## WHAT IS NEEDED
Every line of the data below should be written out word for word.

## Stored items
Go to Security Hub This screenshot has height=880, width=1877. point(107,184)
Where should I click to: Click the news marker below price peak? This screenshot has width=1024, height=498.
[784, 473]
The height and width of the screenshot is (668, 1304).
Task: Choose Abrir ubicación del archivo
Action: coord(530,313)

## RESULT FOR THIS TASK
Go to Security Hub This screenshot has height=880, width=1877. point(107,184)
Where should I click to: Click the news marker below price peak? This screenshot has width=1024, height=498.
[784, 473]
The height and width of the screenshot is (668, 1304).
Task: Choose Abrir ubicación del archivo
Action: coord(530,313)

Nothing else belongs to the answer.